Fwd: RFC: GEOM and hard disk LEDs
- Reply: Enji Cooper : "Re: RFC: GEOM and hard disk LEDs"
- Reply: Andrey Fesenko : "Re: RFC: GEOM and hard disk LEDs"
- Go to: [ bottom of page ] [ top of archives ] [ this month ]
Date: Tue, 07 Feb 2023 23:30:43 UTC
Most modern SES backplanes have two LEDs per hard disk. There's a "fault" LED and a "locate" LED. You can control either one with sesutil(8) or, with a little more work, sg_ses from sysutils/sg3_utils. They're very handy for tasks like replacing a failed disk, especially in large enclosures. However, there isn't any way to automatically control them. It would be very convenient if, for example, zfsd(8) could do it. Basically, it would just set the fault LED for any disk that has been kicked out of a ZFS pool, and clear it for any disk that is healthy or is being resilvered. But zfsd does not do that. Instead, users' only options are to write a custom daemon or to use sesutil by hand.
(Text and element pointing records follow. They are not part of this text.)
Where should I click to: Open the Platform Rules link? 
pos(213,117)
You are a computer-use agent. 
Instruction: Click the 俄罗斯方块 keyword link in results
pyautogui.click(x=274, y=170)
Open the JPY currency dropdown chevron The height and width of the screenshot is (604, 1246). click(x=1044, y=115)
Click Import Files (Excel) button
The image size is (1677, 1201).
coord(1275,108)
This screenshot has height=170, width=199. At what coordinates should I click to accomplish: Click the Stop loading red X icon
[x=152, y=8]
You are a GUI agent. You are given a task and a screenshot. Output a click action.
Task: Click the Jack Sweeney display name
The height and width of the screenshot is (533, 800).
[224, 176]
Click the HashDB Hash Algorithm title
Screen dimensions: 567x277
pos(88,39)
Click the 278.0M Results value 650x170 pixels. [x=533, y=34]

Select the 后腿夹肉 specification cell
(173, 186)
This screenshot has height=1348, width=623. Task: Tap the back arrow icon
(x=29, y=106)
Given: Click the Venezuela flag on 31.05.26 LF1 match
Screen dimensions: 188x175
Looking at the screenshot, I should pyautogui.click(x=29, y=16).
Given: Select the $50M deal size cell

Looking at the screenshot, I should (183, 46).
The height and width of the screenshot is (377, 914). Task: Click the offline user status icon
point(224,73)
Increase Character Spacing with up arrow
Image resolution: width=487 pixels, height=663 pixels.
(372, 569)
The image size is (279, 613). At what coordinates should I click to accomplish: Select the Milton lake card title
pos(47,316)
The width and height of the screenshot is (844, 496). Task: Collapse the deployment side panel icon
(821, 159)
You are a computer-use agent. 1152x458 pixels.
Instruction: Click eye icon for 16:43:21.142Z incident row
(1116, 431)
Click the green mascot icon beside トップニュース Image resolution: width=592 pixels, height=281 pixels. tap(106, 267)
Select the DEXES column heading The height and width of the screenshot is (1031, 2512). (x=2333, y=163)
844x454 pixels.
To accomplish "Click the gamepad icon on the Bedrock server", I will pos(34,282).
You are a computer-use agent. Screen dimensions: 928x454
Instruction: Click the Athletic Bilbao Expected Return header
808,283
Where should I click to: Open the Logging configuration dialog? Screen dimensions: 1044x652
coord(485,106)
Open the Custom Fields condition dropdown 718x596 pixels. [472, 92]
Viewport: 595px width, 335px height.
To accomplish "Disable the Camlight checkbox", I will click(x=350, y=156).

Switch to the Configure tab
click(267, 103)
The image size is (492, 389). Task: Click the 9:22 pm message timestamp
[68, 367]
Instead of forcing all of us to write our own custom daemons, why not train zfsd to do it? My proposal is to add boolean GEOM attributes for "fault" and "locate". A userspace program would be able to look up their values for any geom with DIOCGATTR. Setting them would require a new ioctl (DIOCSATTR?). The disk class would issue a ENCIOC_SETELMSTAT to actually change the LEDs whenever this attribute changes. GEOM transforms such as geli would simply pass the attribute through to lower layers. Many-to-one transforms like gmultipath would pass the attribute through to all lower layers. zfsd could then set all vdevs' fault attributes when it starts up, and adjust individual disk's as appropriate on an event-driven basis. Questions: * Are there any obvious flaws in this plan, any reasons why GEOM attributes can't be used this way? * For one-to-many transforms like gpart the correct behavior is less clear: what if a disk has two partitions in two different pools, and one of them is healthy but the other isn't? * Besides ZFS, are there any other systems that could take advantage? * SATA enclosures uses SGPIO instead of SES. SGPIO is too limited, IMHO, to be of almost any use at all. I suggest not even trying to make it work with this scheme. <Originally posted to freebsd-geom; reposting here for a larger audience>